"""

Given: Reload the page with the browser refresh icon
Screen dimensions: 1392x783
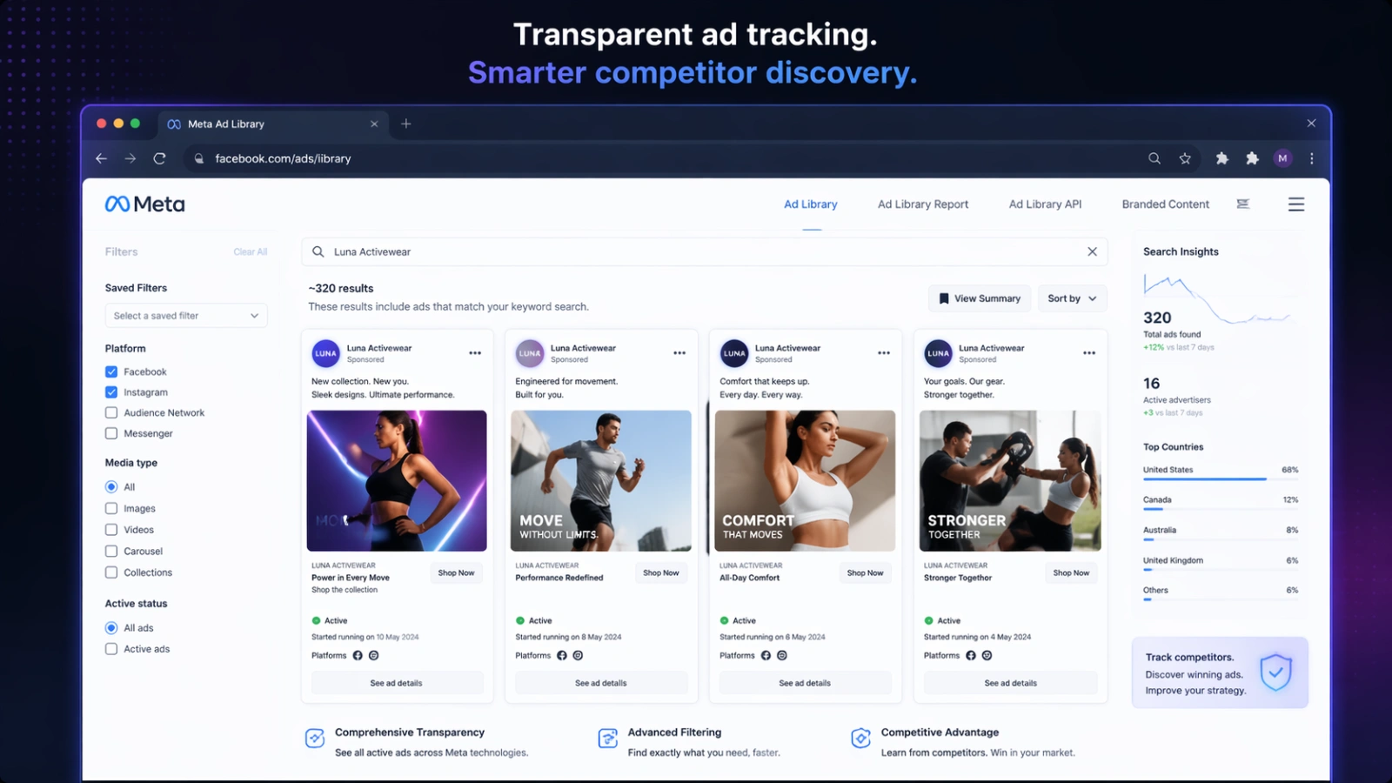Looking at the screenshot, I should tap(159, 158).
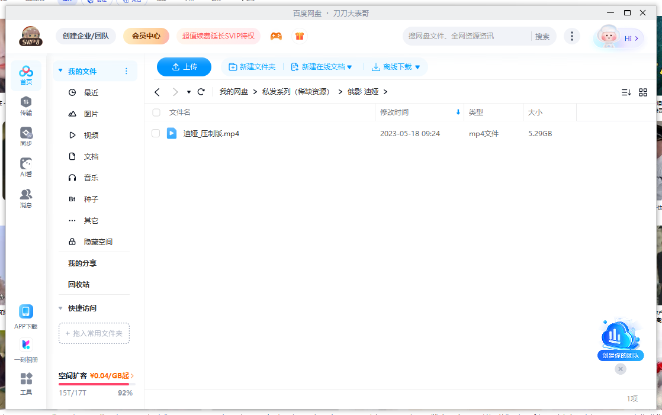Collapse the 快捷访问 section
Image resolution: width=662 pixels, height=415 pixels.
pos(60,308)
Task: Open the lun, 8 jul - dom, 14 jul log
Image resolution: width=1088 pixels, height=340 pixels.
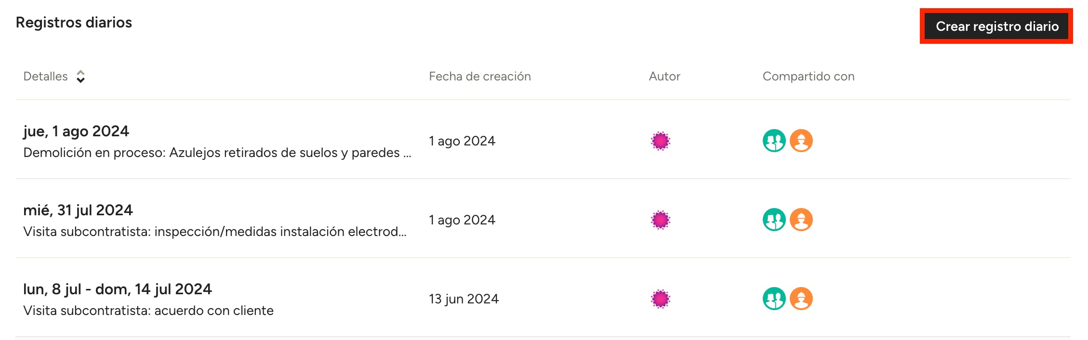Action: point(118,289)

"""

◆ Work request: What you give back must match the material above exactly, minus its pictures.

◆ Your solution:
Given: Reload the page with the browser refresh icon
Screen dimensions: 1392x783
Looking at the screenshot, I should tap(159, 158).
Collapse the 快捷访问 section
Image resolution: width=662 pixels, height=415 pixels.
pos(60,308)
Task: Open the lun, 8 jul - dom, 14 jul log
Image resolution: width=1088 pixels, height=340 pixels.
Action: point(118,289)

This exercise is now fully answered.